Paolo Cugini
Giona
cominciò a percorrere la città per un giorno di cammino e predicava: «Ancora
quaranta giorni e Nìnive sarà distrutta». I cittadini di Nìnive credettero a
Dio e bandirono un digiuno, vestirono il sacco, grandi e piccoli. Giunta
la notizia fino al re di Nìnive, egli si alzò dal trono, si tolse il manto, si
coprì di sacco e si mise a sedere sulla cenere (Gn
3). C’è una predicazione che ha effetto su tutto il popolo, dai più poveri sino
al re. Una predicazione che arriva al cuore del popolo e provoca la penitenza,
come risposta alla presa di coscienza del proprio errore. La Parola, quando
trova spazio nel cuore, mostra il problema, ciò che sta provocando la morte
dell’anima e rovinando l’esistenza. Allo stesso tempo, mentre mostra che cosa
non sta funzionando, offre delle indicazioni per riprendere la strada con
forza. Ci sono dei gesti che rivelano il pentimento, che non può essere solo
mentale, non può fermarsi, cioè, al livello cella presa di coscienza, ma deve
poter coinvolgere tutta la persona e, di conseguenza, il corpo. Vestirsi di
sacco, sedersi sulla cenere hanno il valore di rendere visibile a se stessi la
presa di coscienza che la Parola ha provocato, dei propri errori. Come si può
declinare questi atteggiamenti nella situazione di vita attuale?
Nel
giorno del giudizio, gli abitanti di Nìnive si alzeranno contro questa
generazione e la condanneranno, perché essi alla predicazione di Giona si
convertirono. Ed ecco, qui vi è uno più grande di Giona (Lc
11,32). Interessante: ha avuto più successo la predicazione di Giona che quella
di Gesù.

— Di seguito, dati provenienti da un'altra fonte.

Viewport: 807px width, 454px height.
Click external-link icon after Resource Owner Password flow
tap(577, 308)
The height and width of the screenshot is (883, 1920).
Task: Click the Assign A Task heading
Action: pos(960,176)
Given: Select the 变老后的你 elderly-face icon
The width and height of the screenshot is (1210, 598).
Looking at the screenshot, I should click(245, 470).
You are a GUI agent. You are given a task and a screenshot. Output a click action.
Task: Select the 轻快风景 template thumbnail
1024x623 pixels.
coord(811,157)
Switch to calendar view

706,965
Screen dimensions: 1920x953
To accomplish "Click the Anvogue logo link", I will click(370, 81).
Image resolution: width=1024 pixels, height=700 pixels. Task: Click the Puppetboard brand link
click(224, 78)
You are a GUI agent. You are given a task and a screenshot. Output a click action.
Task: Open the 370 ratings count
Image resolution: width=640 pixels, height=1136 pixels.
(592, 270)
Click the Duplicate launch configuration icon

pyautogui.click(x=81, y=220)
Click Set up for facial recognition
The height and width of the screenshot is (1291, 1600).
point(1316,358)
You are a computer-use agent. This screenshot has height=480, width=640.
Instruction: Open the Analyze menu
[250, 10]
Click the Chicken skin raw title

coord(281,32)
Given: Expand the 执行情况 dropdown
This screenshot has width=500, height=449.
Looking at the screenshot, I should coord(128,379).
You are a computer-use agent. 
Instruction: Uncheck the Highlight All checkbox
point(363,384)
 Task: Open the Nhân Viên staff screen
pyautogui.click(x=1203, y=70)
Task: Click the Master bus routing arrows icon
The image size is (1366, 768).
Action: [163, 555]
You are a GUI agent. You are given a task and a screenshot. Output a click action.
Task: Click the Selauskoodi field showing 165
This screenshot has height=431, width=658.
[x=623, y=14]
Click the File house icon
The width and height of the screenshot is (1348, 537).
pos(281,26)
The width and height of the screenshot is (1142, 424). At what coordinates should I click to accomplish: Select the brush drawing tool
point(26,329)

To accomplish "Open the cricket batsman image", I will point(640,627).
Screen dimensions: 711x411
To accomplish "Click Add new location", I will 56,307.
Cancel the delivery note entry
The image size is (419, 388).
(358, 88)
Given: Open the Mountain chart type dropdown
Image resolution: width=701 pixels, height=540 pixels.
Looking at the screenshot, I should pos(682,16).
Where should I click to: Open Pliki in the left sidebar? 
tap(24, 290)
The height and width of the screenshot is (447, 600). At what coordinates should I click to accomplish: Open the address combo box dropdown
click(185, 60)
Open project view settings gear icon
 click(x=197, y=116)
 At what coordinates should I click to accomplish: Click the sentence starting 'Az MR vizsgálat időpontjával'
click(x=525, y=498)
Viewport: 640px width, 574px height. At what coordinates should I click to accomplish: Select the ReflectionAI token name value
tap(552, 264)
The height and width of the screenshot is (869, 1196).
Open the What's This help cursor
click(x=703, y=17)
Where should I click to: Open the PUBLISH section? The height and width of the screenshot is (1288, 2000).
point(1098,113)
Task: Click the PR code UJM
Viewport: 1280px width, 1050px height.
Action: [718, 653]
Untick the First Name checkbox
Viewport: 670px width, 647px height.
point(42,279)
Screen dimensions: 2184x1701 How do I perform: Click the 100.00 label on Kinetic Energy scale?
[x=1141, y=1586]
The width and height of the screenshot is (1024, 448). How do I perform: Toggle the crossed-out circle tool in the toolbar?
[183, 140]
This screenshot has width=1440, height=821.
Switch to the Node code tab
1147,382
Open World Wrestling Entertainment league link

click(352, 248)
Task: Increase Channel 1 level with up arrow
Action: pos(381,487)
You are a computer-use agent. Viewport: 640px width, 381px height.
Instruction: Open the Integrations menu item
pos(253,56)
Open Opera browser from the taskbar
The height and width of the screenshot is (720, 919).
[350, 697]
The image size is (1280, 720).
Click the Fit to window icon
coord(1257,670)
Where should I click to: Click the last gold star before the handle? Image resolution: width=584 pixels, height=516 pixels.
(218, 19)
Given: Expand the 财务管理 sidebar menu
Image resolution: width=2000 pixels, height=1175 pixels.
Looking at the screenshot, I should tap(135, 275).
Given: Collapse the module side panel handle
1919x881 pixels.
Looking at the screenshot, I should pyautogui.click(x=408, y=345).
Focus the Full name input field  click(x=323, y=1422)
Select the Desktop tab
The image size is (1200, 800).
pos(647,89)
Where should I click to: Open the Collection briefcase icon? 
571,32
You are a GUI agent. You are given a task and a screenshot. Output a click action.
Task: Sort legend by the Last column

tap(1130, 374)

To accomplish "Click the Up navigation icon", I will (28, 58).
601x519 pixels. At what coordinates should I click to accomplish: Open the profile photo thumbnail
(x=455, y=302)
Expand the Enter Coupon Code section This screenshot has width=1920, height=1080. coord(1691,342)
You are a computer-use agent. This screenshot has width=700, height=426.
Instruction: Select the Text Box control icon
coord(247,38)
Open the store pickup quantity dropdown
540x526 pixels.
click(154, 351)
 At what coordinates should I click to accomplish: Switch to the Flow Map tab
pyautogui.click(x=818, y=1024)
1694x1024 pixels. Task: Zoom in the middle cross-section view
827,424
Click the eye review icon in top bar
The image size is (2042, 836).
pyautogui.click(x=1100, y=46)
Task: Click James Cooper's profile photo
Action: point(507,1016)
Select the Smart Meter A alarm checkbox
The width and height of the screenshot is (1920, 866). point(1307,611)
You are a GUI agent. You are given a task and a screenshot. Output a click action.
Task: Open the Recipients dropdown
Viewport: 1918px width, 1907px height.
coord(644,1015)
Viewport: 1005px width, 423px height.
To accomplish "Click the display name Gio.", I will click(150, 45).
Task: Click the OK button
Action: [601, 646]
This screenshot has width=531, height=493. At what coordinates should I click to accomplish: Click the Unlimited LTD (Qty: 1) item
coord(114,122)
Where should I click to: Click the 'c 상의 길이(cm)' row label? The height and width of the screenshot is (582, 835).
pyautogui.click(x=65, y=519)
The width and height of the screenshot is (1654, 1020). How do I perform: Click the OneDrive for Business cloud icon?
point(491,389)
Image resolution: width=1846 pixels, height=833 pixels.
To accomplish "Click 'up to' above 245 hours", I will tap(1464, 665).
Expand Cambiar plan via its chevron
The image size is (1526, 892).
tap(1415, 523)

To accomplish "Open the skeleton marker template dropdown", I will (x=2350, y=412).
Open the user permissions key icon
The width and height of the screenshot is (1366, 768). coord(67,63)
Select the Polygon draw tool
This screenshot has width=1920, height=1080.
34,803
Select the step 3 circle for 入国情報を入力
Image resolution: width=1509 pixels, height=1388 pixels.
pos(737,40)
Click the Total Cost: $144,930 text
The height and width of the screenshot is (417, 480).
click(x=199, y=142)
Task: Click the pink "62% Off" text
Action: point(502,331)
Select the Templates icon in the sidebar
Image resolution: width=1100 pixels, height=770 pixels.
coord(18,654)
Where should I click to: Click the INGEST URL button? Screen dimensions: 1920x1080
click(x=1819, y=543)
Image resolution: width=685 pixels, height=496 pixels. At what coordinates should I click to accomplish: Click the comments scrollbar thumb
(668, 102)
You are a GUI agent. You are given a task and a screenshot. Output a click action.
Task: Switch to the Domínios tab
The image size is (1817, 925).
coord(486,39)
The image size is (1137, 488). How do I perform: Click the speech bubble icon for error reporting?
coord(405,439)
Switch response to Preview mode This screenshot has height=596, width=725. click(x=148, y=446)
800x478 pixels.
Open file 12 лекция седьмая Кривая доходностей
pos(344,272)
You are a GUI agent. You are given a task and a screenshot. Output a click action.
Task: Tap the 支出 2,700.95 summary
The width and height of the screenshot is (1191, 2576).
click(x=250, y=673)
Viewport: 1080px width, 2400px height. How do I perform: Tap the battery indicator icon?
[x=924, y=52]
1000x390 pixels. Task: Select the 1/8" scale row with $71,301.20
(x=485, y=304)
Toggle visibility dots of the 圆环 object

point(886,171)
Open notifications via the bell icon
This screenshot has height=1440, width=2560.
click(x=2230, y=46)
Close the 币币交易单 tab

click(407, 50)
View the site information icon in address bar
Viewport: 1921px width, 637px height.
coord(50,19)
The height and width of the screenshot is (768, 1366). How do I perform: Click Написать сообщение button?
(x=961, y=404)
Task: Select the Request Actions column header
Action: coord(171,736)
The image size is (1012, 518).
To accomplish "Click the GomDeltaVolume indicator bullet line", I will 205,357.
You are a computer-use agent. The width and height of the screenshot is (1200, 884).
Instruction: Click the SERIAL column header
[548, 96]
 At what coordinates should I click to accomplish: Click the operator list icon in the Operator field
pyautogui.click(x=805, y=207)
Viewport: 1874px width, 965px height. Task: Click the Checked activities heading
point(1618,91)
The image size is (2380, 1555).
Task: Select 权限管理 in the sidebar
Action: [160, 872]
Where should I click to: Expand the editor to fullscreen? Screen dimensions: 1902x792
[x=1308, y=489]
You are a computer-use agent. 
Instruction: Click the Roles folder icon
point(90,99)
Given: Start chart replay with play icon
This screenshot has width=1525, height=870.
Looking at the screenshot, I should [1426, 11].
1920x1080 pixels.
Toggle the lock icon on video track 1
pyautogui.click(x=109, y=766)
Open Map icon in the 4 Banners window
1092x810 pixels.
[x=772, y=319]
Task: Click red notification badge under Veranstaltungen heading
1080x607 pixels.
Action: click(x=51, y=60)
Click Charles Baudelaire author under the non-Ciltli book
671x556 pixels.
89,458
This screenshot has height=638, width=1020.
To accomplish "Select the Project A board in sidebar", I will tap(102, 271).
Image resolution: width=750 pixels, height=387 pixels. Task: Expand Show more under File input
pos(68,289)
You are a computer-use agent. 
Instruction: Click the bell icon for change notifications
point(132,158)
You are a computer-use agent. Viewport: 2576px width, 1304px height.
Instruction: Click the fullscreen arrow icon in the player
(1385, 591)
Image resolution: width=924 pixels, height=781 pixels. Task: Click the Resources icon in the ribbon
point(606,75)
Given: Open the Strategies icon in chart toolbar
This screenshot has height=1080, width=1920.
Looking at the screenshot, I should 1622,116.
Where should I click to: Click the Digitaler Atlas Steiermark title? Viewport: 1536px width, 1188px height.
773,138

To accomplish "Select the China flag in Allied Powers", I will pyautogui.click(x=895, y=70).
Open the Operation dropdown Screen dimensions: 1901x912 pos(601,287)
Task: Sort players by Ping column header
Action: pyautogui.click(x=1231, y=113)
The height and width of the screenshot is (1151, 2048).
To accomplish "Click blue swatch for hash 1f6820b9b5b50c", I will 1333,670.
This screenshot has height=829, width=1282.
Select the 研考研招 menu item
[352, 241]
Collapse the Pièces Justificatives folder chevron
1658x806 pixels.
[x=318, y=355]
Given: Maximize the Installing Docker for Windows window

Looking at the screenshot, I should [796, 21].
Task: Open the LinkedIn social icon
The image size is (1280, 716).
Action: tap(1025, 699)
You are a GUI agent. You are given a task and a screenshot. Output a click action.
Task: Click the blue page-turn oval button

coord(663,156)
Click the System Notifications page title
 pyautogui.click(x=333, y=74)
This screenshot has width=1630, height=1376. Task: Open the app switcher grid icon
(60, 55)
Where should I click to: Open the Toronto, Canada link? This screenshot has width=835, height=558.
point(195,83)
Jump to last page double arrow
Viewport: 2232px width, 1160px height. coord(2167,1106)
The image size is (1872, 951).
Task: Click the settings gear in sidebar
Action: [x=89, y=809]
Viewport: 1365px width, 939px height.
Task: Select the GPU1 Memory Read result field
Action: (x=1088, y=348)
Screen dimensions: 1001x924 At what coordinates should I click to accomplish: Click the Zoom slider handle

Ciò significa che la bontà di una predicazione non sta nel
predicatore: dipende molto dal terreno in cui cade la predicazione. L’importante
è seminare, certamente, ma il predicatore non può pensare di avere il controllo
dei cuori a cui rivolge la predicazione. Al tempo di Gesù a predicare c’era uno
che valeva ben più di Giona, che tra l’altro è presentato come il peggiore dei
profeti, visto che si rifiuta in un primo momento, di annunciare la Parola. Eppure,
nonostante questo, è la predicazione di Giona che ha effetto sugli ascoltatori,
e non quella di Gesù. Tra le tante considerazioni che si possono fare a questo punto,
una mi sembra necessaria. L’abitudine al male, l’abituarsi all’errore può rendere
l’anima così dura e insensibile da resistere persino alla predicazione di Gesù.